Member of West Bengal Legislative Assembly
- In office 1982–1987
- Preceded by: Mohammad Ali
- Succeeded by: Mumtaz Begum
- Constituency: Ratua
- In office 1996–2001
- Preceded by: Mumtaz Begum
- Succeeded by: Sailen Sarkar
- Constituency: Ratua
- Incumbent
- Assumed office 13 May 2011
- Preceded by: Sailen Sarkar
- Constituency: Ratua

Personal details
- Born: March 1, 1943 (age 83)
- Party: Indian National Congress (Before 2021), Trinamool Congress
- Alma mater: Malda College
- Profession: Politician, Teacher

= Samar Mukherjee (Malda politician) =

Indian politician

Samar Mukherjee (born 1 March, 1943) is an Indian politician from West Bengal. He is a member of the West Bengal Legislative Assembly from Ratua Assembly constituency in Malda district. He won the 2021 West Bengal Legislative Assembly election representing the All India Trinamool Congress.
politicians

== Early life and education ==
Mukherjee is from Ratua, Malda district, West Bengal.
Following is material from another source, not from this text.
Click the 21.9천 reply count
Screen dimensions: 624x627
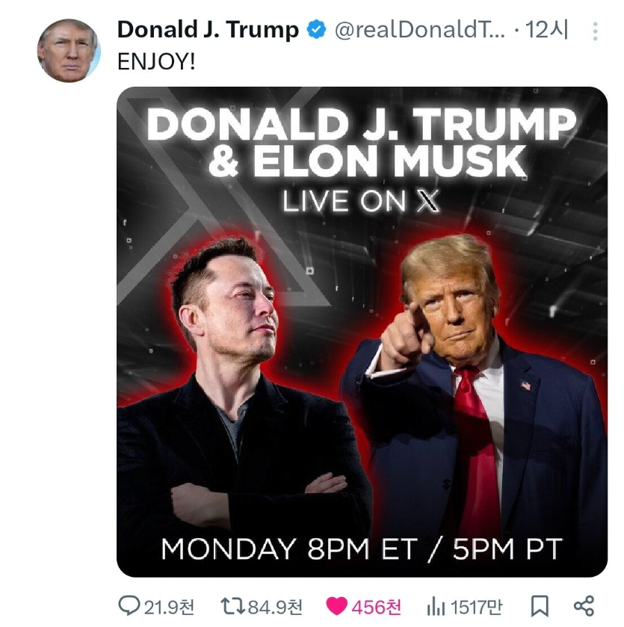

He is the son of late Kshitish Mukherjee. He studied Class 10 in 1961 at Katahdiara High School, and passed the examinations conducted by West Bengal Board of Secondary Education. Later he did, Pre University course in 1964 at Malda College, University of North Bengal. He is a retired teacher.

== Career ==
Mukherjee won from Ratua Assembly constituency representing All India Trinamool Congress in the 2021 West Bengal Legislative Assembly election. He polled130,674 votes and defeated his nearest rival, Abhishek Singhania of the Bharatiya Janata Party, by a margin of 75,650 votes. Earlier, he won the 2016 West Bengal Legislative Assembly election defeating Shehnaz Quadery of All India Trinamool Congress, by a margin of 43,275 votes.